Task objective.
If pictures appear among the lines below, leave them out while you return exactly the lines from the one with "the Serileme menu" through the one with "The height and".

Record excerpts.
********************

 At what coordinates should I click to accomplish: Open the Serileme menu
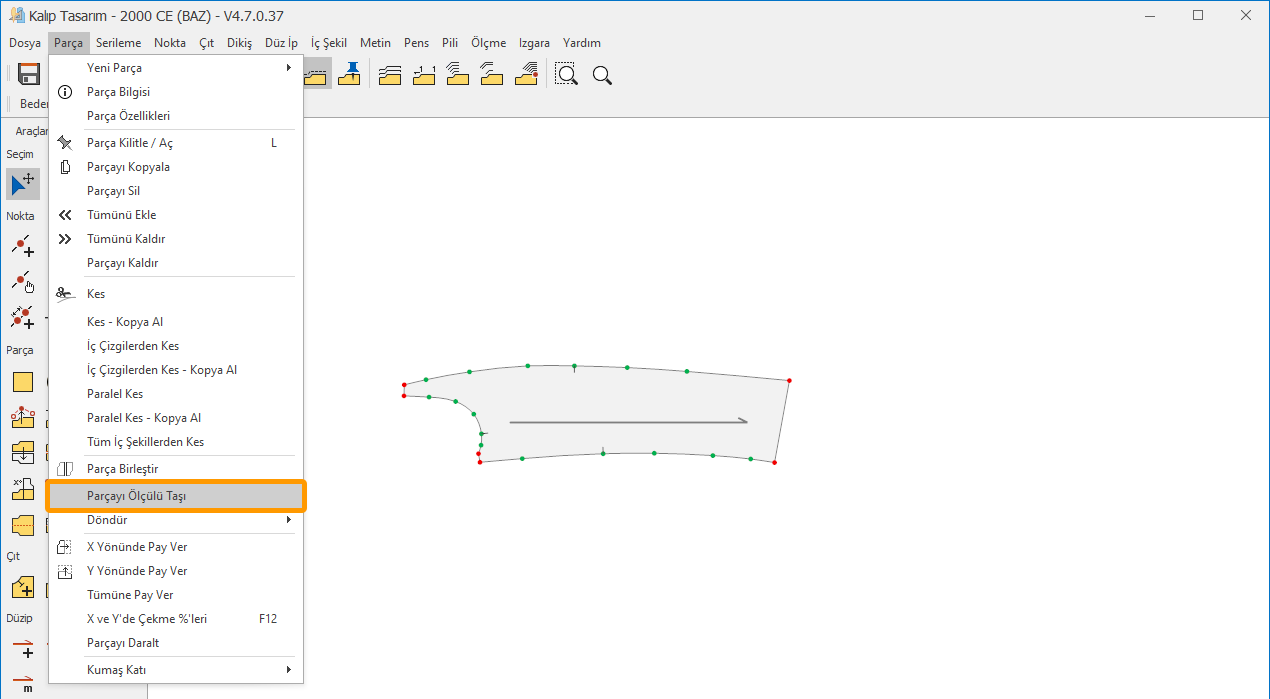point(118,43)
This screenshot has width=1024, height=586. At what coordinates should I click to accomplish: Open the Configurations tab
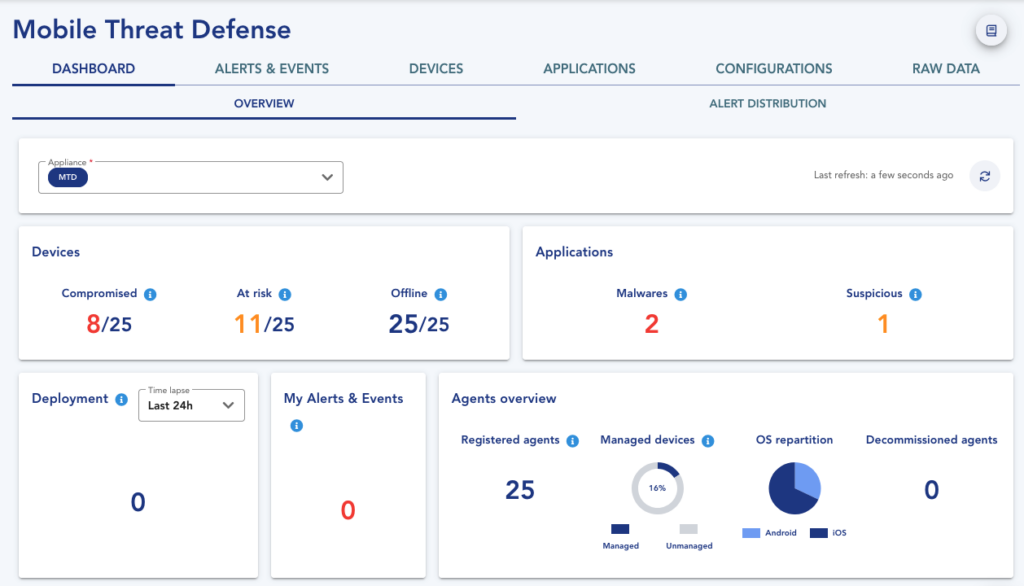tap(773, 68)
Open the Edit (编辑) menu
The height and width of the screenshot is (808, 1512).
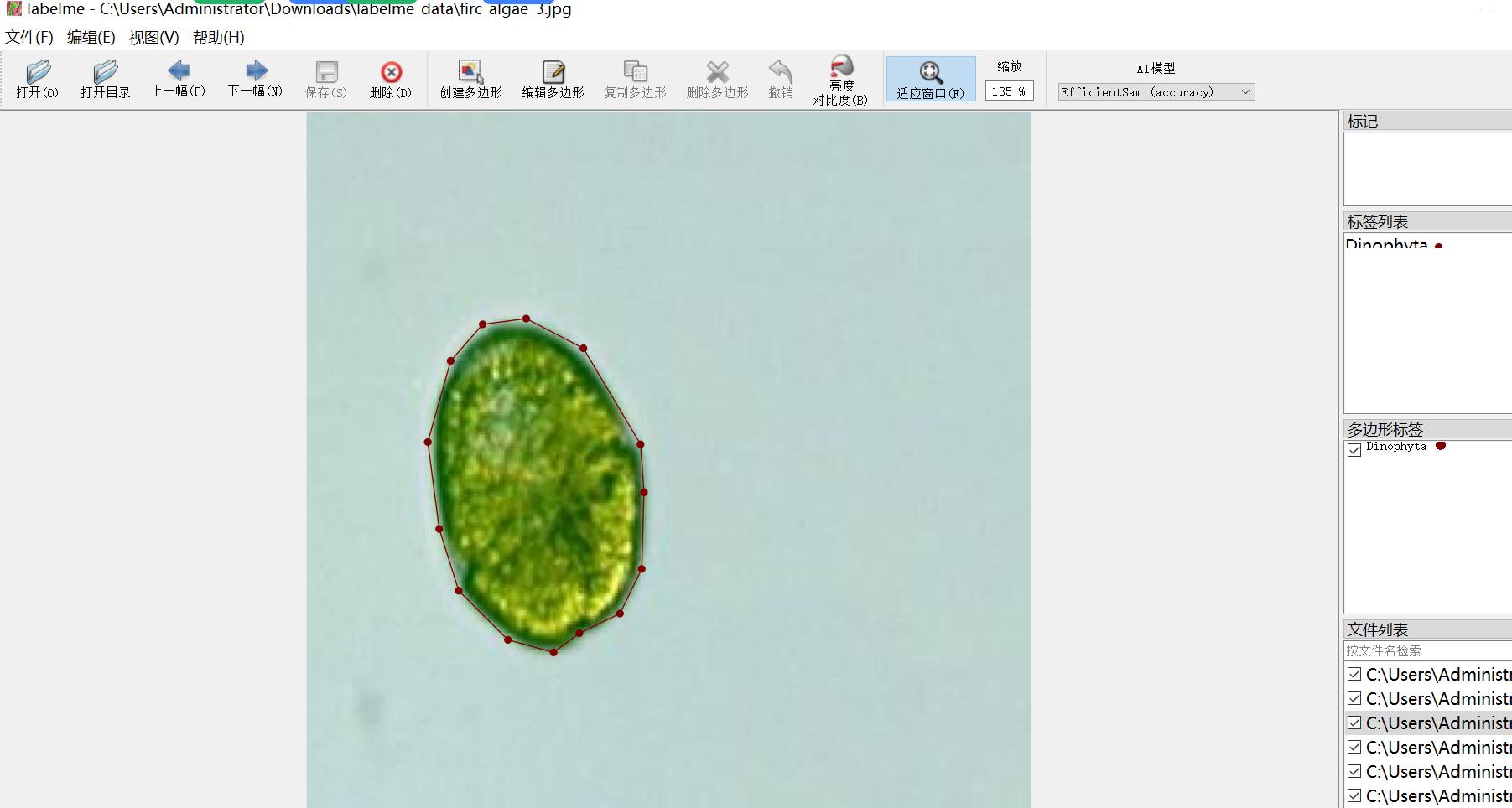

********************

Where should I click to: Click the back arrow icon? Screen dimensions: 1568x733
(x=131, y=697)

********************

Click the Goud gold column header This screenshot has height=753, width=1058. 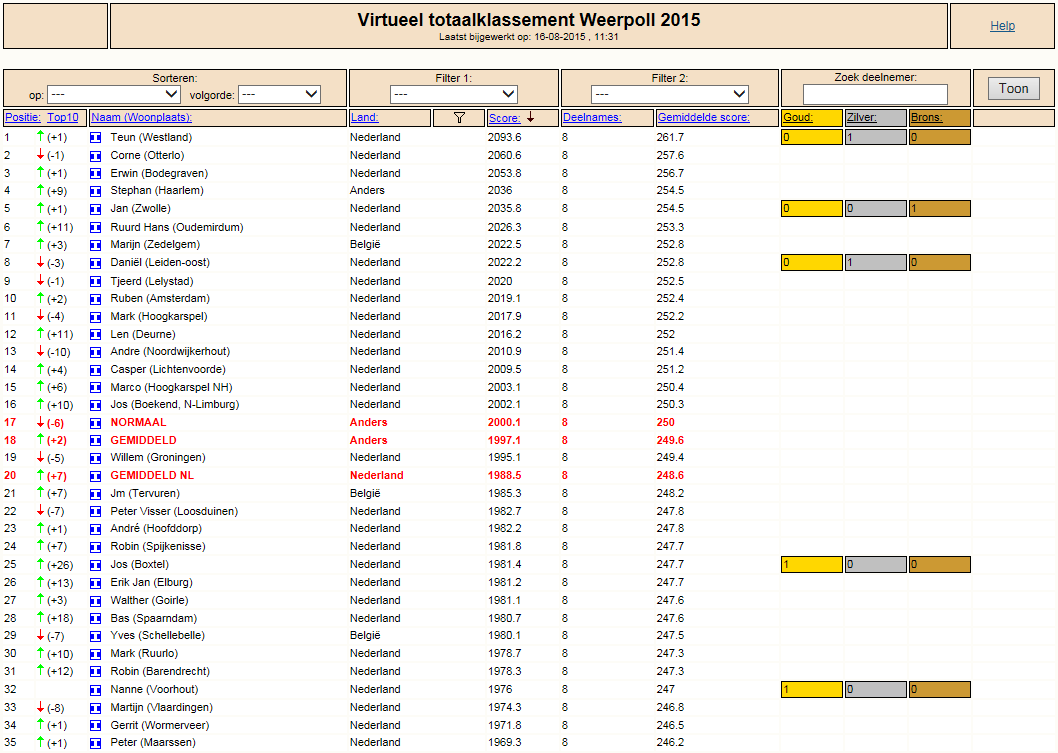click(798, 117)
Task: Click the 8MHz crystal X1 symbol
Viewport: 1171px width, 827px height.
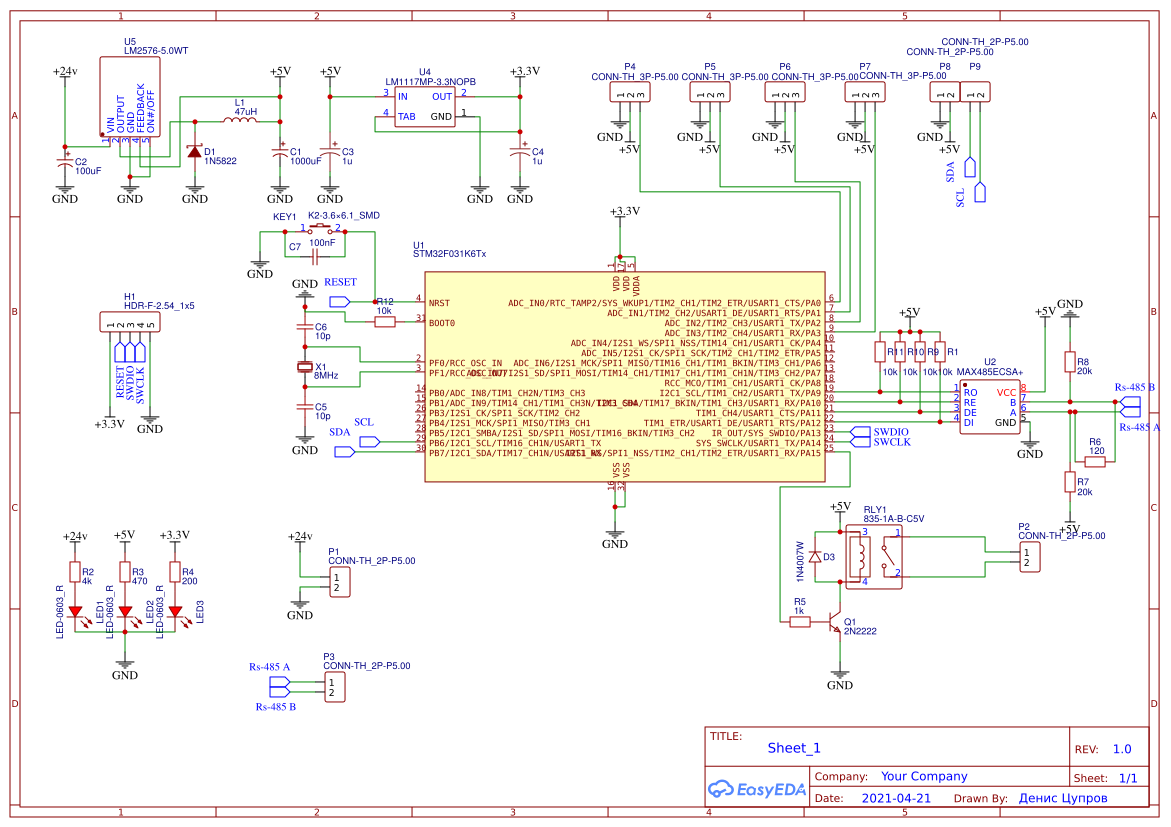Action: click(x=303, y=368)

********************

Exercise answer.
 At what coordinates should I click to accomplish: Open the Serileme menu
point(118,43)
This screenshot has width=1024, height=586. At what coordinates should I click to accomplish: Open the Configurations tab
tap(773, 68)
Open the Edit (编辑) menu
The height and width of the screenshot is (808, 1512).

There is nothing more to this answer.